** BEGIN GIVEN DATA **

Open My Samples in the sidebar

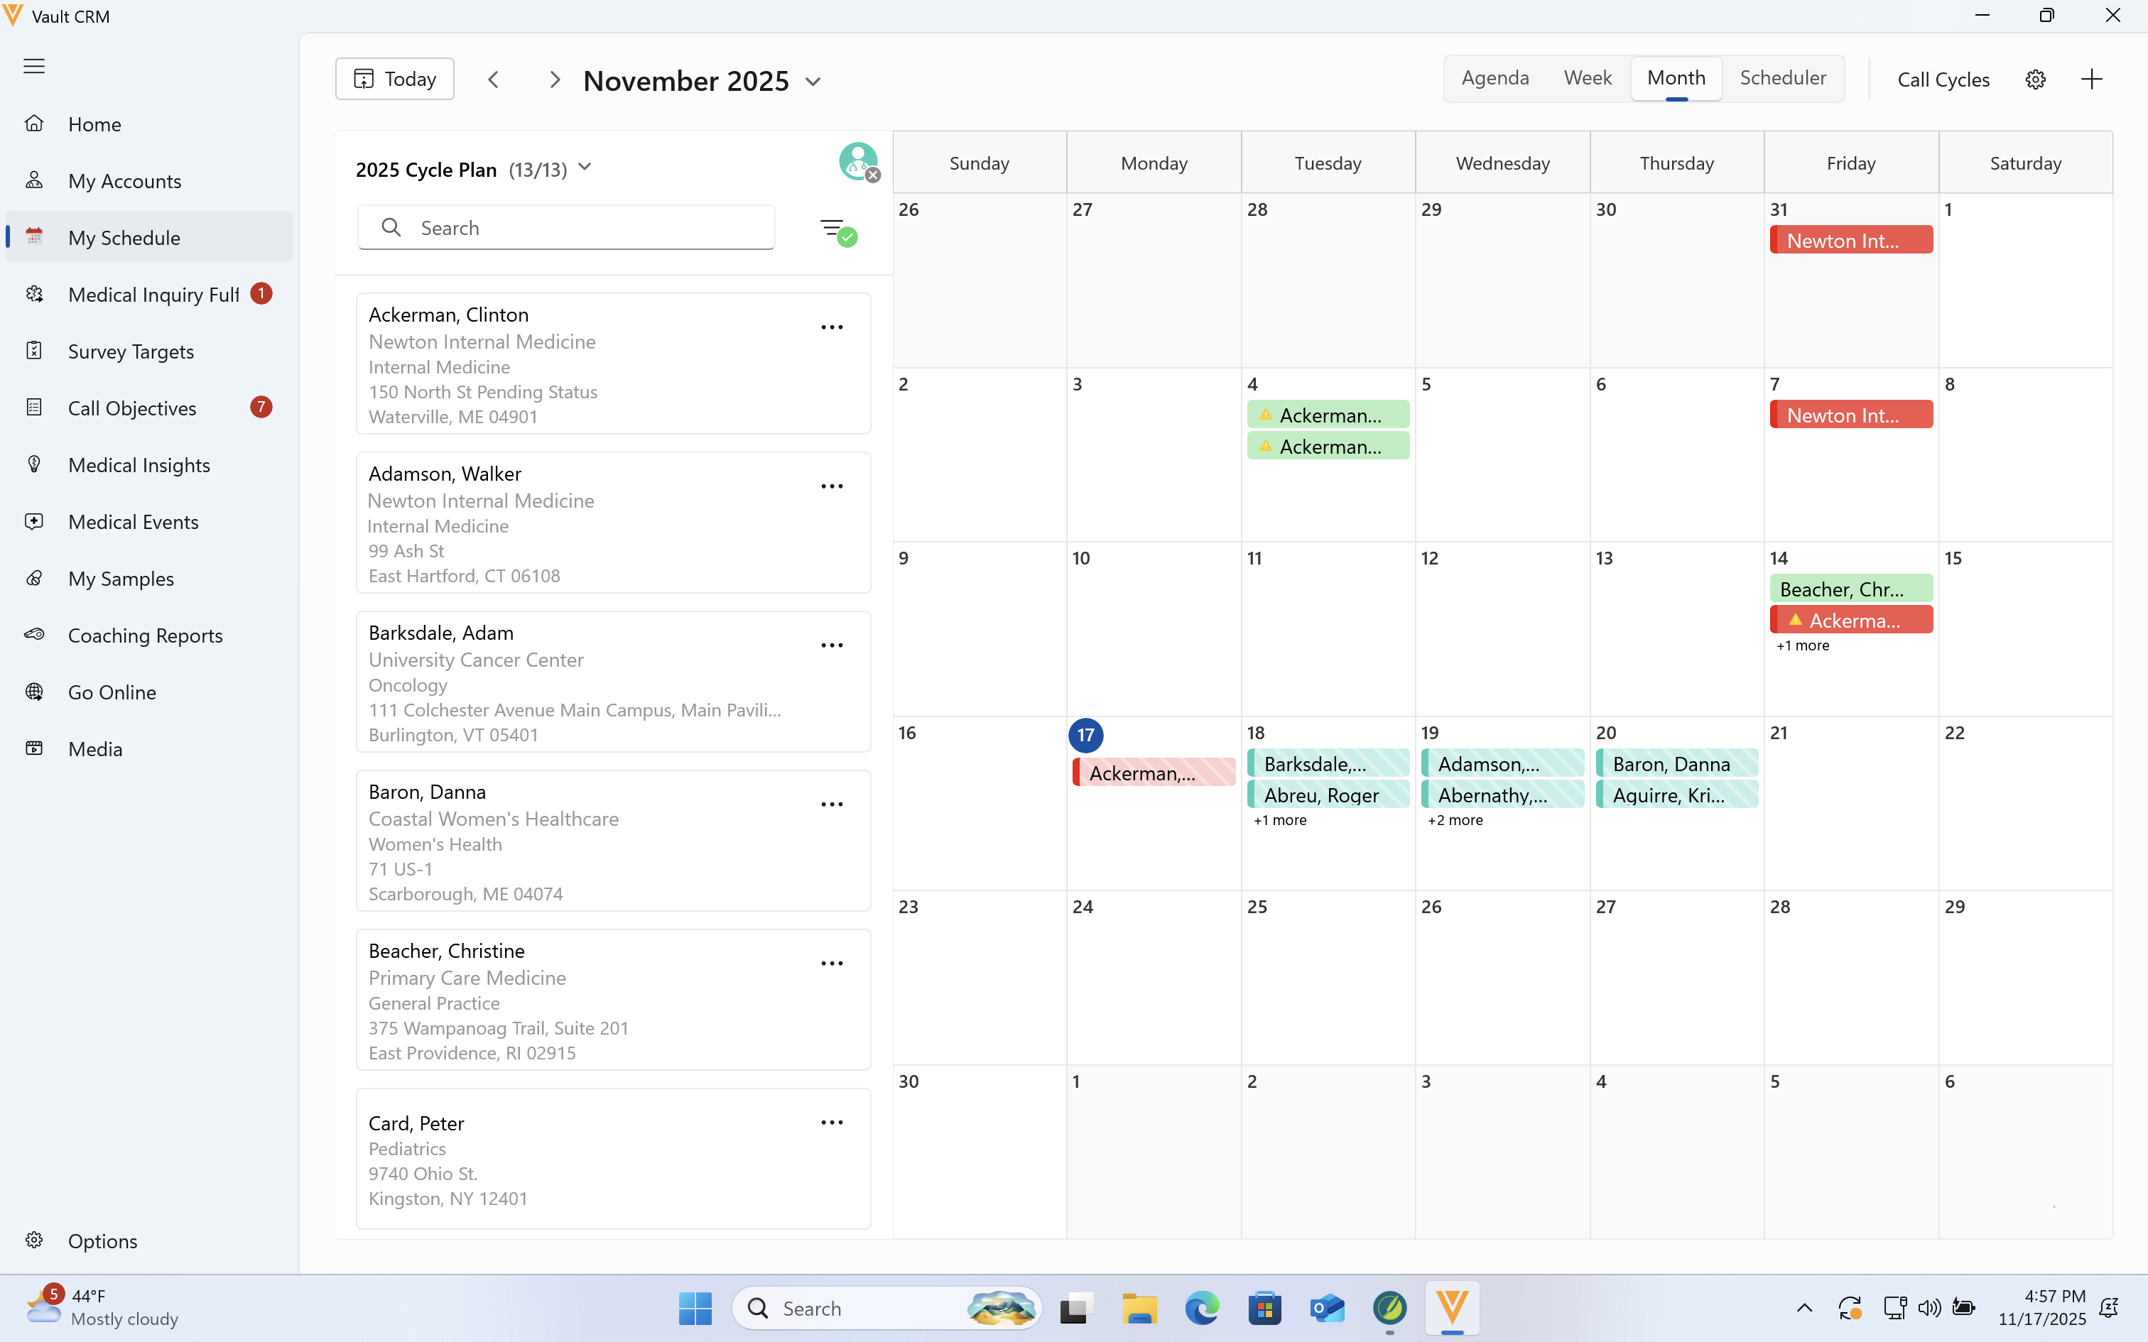tap(121, 579)
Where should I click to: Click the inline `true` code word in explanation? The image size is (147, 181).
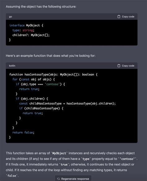[x=64, y=165]
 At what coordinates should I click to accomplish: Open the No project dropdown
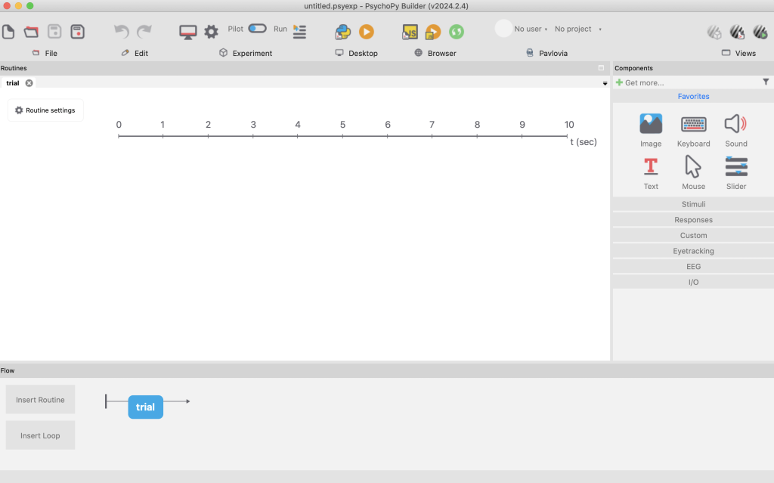coord(577,29)
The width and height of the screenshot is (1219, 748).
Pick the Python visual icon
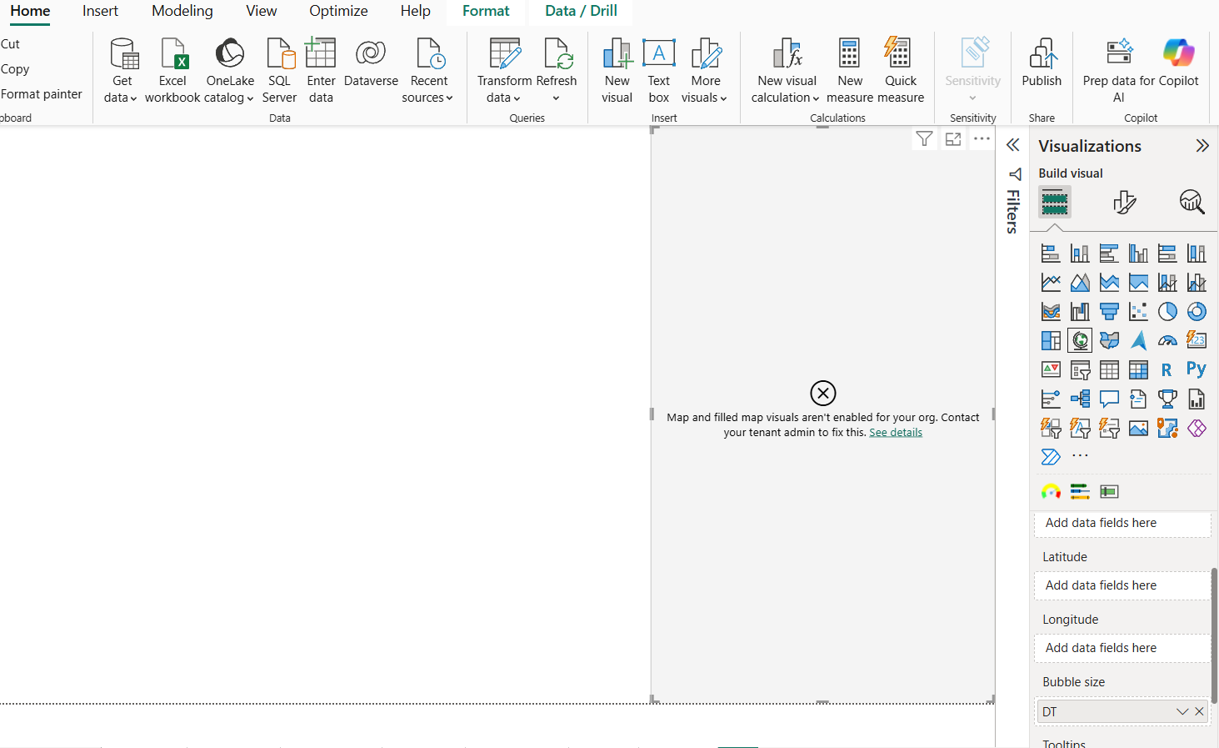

** END GIVEN DATA **

[WRITTEN TASK] Please copy these lines word for word, without the pictures.

[SOLUTION TO THIS PROBLEM]
Open My Samples in the sidebar

tap(121, 579)
Where should I click to: Click the inline `true` code word in explanation? The image size is (147, 181).
[x=64, y=165]
 At what coordinates should I click to accomplish: Open the No project dropdown
coord(577,29)
The width and height of the screenshot is (1219, 748).
Pick the Python visual icon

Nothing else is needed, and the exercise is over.